Cloud services platforms like AWS provide secure and scalable compute power, databases, data storage, back-up/archiving and disaster recovery capabilities. When combined with a microservices-based architecture, utilization of container image systems and infrastructure orchestration services, a new type of life sciences IT platform can be envisioned. A team comprised of cloud system architects, back side, front end, database and DevOps engineers can design, deploy and scale the required applications, data stores, and infrastructure to meet a company’s current and future needs. AI engineers specializing in natural language processing, machine learning, and data science can build applications that enable data ingestion, enterprise search, advanced analytics, configurable architectures, composable workflows, collaboration and ongoing customization that fits the specific needs of a particular life sciences company. It’s time to innovate in life sciences IT and build an integrated consumption platform that can keep pace with the output of production platforms that are overwhelming our ability to use and make sense of all that data.

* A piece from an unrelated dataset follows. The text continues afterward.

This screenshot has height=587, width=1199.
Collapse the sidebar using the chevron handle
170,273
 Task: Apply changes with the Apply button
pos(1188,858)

“It’s time to innovate in life sciences IT and build an integrated consumption platform that can keep pace with the output of production platforms that are overwhelming our ability to use and make sense of all that data.”
Tying it All Together
So, how does all of this lead to better R&D and increased rates of development success? Companies that implement powerful resource consumption platforms will enable their teams to reason over much larger information spaces than previously possible. Giving your researchers better processing tools will decrease the cost and accelerate the pace at which they derive unique insights and turn unknowns into knowns. More knowns will lead to better decision-making particularly in early-stage development programs. By getting to Go/No Go decisions more rapidly and with more confidence, senior decision makers can marshal capital more efficiently by concentrating bets on programs more likely to win. Importantly, decision makers will also be able to identify and discontinue lower probability bets before costly, and time-consuming programs are initiated. Over time, a well-designed resource consumption platform should enable experts in a particular field to more rapidly generate unique insights and create valuable knowledge products that can be monetized to fund business objectives. Stacking pipelines with therapeutic candidates that start the development cycle with fewer unknowns will ultimately lead to higher rates of clinical success. To achieve this goal, innovation in life sciences IT must catch-up to the innovation occurring in life sciences R&D.